### [課題]
[a] 以下の本文抜粋で筆者が勧める指針では、エンジニアに連絡する前に自力で解決を試みる時間は何分とされているか。
[b] 以下の本文抜粋のうち「世の中の多くの情報システム担当者」で始まる段落を、主要な事実を残して短く書き直せ。

会社の情報システム部署への所属歴16年、ひとり情シス歴4年のけーのです。えっ、そんなにやってんのか…
業務でパソコンを使っていてトラブルがあった際、情報システム担当者に「なんかエラーが出たので早くなんとかしてください」のように連絡していませんか?あるいは「【至急】対応お願いします」みたいな件名で内容が薄いメールを送ったりとか。(Q&Aサイトでよく見かけますね…)
幸い、弊社の従業員の方々は優秀なのであまり変な問い合わせはありませんが、Twitterなどを見ていると、世の中的には結構そうでもないように感じています。AWSのサポートだとエンジニアからでもそういう困った問い合わせがあるみたいですし…(参考: 技術的なお問い合わせに関するガイドライン – AWS サポート | AWS)
システムトラブル(エラー)が起きた際に何をどのように伝えれば迅速に解決でき、エンジニアと仲良くできるのかをお教えします。
エンジニアに連絡するべきかどうかの判断
世の中の多くの情報システム担当者(以下、エンジニア)はやることがいくらでもあるので、みなさんと同じように忙しいです。何かわからないことがある度に連絡されてしまうと、エンジニアは自分の仕事を進める時間がなくなってしまいます。
なので、できるだけ自力で解決するのが好ましいのですが、かと言ってどれくらいがんばれば良いのか悩むところでもあります。
私としては以下のような指針をおすすめします。
- エラーメッセージを保存する(スクリーンショットなど)
- 自力で解決を試みた場合に元に戻せるか考える → 元に戻せる保証がなければエンジニアへ
- 15分、自力でやってみる → 解決しなかったらエンジニアへ
以下、順番に解説します。

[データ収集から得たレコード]
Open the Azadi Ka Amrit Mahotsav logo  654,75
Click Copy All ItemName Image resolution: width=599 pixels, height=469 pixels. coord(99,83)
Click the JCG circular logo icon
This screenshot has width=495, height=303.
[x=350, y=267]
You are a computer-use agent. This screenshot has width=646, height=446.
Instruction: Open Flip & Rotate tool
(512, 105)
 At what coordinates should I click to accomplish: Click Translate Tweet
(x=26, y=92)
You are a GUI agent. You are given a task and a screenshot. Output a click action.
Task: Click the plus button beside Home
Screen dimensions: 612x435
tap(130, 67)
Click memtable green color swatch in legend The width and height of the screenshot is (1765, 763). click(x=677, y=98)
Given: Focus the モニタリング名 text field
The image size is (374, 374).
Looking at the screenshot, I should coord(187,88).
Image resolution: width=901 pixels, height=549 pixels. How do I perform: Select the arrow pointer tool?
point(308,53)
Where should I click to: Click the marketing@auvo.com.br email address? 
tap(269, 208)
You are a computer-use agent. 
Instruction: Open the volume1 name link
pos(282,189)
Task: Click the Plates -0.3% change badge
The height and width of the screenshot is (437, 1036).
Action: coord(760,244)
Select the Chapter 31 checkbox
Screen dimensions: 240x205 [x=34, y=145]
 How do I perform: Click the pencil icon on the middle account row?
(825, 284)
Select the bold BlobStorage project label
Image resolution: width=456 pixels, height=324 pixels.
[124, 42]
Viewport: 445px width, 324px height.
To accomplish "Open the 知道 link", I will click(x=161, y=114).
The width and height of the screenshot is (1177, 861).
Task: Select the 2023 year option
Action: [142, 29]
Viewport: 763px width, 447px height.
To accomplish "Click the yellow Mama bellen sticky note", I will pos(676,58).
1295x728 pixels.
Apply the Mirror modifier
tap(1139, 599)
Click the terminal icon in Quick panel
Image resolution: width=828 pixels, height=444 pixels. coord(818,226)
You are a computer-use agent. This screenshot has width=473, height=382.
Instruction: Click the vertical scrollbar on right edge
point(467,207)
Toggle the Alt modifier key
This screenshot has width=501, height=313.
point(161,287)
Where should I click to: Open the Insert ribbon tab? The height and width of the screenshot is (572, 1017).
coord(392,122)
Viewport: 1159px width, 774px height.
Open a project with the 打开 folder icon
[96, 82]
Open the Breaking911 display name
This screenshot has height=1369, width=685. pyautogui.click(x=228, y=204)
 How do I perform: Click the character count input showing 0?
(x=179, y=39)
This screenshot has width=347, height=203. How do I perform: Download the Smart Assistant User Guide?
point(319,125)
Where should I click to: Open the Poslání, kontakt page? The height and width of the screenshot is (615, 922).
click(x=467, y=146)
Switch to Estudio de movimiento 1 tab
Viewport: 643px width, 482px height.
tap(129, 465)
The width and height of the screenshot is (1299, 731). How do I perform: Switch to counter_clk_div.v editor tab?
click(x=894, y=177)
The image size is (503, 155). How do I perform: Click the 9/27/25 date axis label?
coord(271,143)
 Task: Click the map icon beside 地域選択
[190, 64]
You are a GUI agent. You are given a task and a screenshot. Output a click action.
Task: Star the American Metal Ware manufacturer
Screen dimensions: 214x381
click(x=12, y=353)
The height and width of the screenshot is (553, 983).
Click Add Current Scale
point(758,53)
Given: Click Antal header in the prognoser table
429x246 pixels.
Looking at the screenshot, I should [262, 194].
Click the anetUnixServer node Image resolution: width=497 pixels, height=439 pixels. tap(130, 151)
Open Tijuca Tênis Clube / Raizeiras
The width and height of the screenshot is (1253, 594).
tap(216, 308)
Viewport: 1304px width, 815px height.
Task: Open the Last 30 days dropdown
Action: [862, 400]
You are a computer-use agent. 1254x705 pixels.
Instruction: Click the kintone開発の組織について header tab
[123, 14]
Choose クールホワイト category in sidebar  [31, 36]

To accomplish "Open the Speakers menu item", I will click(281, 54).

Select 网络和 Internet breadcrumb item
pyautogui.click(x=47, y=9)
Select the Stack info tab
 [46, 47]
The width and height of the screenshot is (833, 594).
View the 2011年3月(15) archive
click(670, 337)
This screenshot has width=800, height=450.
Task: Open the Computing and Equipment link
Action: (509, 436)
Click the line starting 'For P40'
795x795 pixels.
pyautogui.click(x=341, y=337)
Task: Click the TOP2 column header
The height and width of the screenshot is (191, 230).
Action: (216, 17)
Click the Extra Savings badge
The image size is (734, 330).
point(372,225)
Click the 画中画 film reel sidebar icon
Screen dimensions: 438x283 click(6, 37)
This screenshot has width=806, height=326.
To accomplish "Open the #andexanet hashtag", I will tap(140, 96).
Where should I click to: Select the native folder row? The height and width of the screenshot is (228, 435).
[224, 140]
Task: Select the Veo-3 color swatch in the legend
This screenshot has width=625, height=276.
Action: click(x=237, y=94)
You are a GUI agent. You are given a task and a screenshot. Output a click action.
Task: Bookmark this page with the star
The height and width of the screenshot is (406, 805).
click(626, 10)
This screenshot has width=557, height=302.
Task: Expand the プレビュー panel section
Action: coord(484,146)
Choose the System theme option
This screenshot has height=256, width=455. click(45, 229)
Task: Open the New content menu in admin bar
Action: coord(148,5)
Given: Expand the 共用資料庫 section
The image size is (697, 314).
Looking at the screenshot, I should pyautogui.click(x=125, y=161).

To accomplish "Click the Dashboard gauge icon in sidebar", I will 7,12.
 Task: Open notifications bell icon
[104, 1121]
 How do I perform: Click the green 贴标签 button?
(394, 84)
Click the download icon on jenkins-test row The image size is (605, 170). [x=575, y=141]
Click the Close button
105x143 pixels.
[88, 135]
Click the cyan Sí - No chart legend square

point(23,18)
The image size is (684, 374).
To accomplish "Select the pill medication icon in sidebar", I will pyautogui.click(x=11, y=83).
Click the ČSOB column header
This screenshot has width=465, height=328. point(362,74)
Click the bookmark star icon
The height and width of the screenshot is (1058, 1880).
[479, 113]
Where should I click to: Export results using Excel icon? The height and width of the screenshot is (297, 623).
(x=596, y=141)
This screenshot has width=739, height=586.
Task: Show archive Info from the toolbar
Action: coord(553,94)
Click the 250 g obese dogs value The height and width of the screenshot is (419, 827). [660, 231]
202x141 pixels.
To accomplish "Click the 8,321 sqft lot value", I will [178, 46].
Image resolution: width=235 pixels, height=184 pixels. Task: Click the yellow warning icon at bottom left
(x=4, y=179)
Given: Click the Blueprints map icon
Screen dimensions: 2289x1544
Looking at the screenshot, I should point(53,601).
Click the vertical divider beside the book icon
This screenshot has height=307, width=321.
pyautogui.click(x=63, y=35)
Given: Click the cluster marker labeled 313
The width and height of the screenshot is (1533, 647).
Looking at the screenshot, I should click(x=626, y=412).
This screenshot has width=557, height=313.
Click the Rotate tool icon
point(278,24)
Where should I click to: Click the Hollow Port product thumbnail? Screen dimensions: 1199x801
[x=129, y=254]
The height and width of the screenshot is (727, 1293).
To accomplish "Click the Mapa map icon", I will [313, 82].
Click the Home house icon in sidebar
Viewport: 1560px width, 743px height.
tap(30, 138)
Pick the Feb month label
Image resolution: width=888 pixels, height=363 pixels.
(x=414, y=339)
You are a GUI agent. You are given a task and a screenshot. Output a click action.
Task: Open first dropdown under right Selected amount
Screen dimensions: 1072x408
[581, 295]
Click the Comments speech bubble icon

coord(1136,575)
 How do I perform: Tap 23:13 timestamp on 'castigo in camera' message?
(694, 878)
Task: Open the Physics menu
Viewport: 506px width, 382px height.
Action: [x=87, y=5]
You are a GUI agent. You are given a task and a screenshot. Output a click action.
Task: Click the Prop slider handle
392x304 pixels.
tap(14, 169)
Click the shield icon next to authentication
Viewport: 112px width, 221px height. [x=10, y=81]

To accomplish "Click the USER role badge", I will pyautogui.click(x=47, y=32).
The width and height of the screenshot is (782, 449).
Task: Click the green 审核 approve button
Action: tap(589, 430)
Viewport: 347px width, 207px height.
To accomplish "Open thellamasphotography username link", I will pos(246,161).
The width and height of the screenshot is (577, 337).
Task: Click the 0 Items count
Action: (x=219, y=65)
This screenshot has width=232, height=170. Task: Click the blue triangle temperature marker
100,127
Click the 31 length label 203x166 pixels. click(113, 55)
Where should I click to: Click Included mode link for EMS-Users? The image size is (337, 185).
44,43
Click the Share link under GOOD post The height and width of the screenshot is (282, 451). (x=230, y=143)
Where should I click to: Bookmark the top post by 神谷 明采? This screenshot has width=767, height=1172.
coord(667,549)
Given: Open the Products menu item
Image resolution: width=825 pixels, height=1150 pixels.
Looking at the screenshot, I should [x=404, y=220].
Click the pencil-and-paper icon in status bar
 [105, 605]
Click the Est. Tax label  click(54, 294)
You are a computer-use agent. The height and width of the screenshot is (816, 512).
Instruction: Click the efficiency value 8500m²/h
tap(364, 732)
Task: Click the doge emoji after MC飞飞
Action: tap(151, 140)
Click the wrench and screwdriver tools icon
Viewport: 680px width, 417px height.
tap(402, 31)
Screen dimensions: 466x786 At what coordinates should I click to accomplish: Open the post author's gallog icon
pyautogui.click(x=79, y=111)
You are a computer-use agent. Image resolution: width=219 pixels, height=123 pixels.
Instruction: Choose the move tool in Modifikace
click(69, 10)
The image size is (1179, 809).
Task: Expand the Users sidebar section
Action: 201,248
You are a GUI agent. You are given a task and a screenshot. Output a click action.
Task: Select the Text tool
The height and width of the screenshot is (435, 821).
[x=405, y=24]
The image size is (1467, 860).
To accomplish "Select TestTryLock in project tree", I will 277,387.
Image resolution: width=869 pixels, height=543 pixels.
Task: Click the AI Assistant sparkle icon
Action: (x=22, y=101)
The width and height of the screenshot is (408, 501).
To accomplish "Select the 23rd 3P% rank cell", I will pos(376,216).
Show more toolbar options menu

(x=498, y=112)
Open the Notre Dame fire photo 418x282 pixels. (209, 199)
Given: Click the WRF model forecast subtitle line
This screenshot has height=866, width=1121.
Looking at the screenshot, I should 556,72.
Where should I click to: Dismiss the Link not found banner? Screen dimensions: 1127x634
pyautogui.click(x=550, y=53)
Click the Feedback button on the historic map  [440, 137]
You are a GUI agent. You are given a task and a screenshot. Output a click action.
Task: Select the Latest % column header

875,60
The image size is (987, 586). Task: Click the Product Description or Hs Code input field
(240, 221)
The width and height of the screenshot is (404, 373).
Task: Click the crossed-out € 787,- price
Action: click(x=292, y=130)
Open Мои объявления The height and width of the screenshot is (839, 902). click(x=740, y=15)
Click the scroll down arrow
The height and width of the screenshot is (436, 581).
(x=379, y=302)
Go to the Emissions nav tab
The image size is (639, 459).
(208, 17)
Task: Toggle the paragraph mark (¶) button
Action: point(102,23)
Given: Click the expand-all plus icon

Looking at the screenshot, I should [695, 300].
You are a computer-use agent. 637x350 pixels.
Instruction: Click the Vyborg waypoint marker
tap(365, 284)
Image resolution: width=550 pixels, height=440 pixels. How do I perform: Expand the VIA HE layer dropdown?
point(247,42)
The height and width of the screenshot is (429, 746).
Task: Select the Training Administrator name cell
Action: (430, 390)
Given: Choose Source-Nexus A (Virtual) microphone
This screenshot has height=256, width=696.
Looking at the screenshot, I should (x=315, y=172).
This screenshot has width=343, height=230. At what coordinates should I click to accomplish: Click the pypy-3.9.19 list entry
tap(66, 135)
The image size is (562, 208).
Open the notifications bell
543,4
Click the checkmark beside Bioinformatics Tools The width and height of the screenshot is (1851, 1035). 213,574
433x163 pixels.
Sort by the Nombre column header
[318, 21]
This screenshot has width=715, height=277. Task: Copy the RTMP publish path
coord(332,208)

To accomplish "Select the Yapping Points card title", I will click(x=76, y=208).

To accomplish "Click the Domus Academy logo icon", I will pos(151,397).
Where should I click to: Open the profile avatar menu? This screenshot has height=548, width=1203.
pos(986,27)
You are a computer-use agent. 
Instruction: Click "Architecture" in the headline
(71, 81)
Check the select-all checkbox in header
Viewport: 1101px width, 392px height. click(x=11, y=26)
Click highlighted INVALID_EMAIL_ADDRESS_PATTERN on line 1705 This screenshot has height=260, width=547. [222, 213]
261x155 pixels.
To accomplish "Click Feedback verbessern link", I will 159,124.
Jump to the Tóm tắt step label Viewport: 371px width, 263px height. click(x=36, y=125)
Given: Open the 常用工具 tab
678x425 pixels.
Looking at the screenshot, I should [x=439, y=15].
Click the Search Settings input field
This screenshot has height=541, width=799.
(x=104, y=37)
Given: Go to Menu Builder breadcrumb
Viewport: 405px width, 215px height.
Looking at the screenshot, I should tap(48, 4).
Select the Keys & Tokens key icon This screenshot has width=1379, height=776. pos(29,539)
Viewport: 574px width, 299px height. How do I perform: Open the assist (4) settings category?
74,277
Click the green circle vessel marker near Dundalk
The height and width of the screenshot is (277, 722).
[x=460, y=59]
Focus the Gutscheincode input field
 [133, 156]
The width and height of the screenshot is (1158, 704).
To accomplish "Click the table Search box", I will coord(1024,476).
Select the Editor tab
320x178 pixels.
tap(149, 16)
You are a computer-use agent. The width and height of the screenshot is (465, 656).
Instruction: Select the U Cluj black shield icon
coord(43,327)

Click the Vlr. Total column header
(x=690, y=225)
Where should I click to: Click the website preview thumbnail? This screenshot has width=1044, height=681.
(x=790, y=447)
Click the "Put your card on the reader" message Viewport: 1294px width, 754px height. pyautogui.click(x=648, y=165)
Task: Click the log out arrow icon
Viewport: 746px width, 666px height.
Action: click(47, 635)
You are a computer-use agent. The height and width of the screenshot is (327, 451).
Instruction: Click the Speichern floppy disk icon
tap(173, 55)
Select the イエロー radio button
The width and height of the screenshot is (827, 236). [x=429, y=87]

### [解答例]
[a] 15分

[b] 情報システム担当者(エンジニア)は仕事が多く忙しいため、不明点がある度に連絡されると自分の仕事を進める時間がなくなる。